┏━━
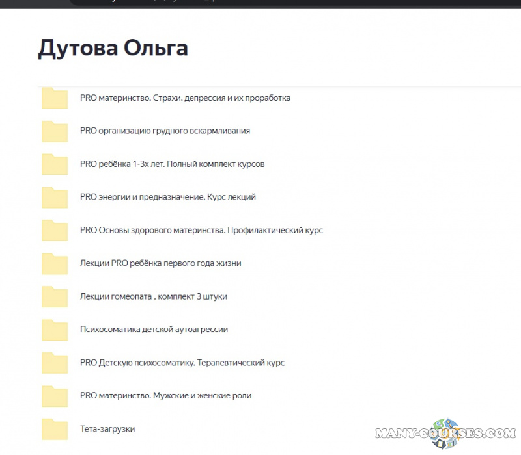
Task: Open PRO материнство. Страхи, депрессия folder name
Action: click(x=185, y=98)
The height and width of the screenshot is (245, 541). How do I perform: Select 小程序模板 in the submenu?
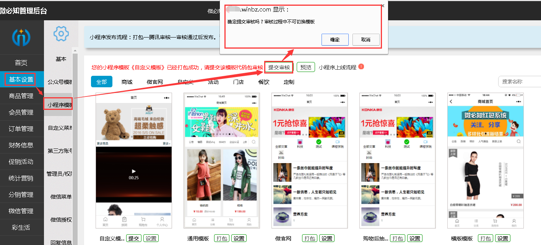[58, 105]
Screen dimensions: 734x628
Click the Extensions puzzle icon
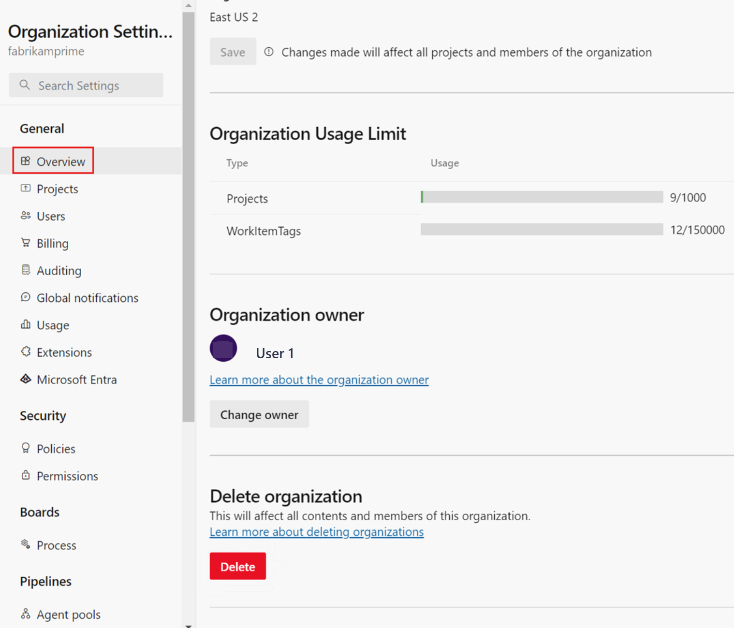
┗━━
Work required:
Starting at the line that holds "The height and", reproduce each line through the last one of the listing, and nothing more; the pictures stay out.

Expected answer:
The height and width of the screenshot is (245, 541). How do I perform: Select 小程序模板 in the submenu?
[58, 105]
Screen dimensions: 734x628
Click the Extensions puzzle icon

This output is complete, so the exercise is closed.